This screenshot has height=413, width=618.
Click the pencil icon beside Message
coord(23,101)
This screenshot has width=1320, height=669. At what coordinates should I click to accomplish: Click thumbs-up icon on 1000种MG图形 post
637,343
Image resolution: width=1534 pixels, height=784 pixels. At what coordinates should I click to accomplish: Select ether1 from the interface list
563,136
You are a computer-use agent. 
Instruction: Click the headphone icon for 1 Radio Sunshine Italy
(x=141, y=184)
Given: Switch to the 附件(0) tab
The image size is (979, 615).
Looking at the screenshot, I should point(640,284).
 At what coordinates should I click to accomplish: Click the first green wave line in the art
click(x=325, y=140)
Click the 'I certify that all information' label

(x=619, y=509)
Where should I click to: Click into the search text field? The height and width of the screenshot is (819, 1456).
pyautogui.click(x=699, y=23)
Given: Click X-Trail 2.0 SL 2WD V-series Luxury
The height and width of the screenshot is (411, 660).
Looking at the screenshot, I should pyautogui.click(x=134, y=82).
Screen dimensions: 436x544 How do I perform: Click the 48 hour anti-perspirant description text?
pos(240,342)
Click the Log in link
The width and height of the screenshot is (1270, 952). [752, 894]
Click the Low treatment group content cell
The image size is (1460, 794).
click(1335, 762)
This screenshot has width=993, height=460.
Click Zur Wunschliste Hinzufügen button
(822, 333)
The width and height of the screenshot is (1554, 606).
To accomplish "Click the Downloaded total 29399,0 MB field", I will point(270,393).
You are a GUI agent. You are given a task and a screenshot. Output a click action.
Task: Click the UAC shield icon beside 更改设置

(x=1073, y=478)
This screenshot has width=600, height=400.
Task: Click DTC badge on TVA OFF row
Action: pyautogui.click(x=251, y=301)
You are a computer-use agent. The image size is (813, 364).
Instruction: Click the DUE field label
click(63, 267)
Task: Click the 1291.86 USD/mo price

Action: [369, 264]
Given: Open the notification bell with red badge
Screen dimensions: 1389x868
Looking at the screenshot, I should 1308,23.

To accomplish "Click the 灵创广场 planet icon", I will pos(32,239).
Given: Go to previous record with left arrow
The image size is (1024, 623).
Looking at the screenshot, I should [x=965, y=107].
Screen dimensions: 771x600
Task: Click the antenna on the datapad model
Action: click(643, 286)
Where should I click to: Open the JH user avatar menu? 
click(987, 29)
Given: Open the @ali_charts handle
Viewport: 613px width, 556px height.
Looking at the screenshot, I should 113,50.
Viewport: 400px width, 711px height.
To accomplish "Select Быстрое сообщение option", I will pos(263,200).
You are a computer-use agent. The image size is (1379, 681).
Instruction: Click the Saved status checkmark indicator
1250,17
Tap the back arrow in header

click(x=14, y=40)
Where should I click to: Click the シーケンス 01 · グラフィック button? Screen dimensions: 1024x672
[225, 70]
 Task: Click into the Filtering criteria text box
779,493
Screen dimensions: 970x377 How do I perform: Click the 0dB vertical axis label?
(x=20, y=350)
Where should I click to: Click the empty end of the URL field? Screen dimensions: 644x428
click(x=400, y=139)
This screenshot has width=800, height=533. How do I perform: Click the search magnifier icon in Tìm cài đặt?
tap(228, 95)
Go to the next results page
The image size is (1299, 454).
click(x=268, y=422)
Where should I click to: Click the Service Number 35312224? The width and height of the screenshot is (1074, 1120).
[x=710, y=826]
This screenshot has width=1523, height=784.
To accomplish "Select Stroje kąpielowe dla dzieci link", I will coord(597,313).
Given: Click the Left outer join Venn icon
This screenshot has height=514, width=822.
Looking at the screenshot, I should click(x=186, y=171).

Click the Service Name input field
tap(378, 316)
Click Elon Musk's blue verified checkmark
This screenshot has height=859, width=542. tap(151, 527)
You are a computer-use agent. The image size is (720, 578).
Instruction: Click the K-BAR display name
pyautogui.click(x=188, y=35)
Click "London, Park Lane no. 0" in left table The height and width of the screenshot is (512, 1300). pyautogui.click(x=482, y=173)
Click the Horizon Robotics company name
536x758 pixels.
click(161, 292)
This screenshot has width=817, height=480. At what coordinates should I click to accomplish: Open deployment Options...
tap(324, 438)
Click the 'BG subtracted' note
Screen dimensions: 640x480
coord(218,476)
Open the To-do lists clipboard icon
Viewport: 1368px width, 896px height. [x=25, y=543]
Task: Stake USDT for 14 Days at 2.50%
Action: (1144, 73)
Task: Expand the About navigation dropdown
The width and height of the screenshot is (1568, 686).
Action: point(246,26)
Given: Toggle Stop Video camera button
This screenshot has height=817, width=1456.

....

» REQUIRED ACTION
Show each line of the material holding "agent".

» RESPONSE AREA
You are a computer-use agent. 
You are a GUI agent. You are given a task and a screenshot. Output a click action.
You are a computer-use agent. The image size is (813, 364).
You are a computer-use agent. The image size is (1379, 681).
You are a computer-use agent. The image size is (720, 578).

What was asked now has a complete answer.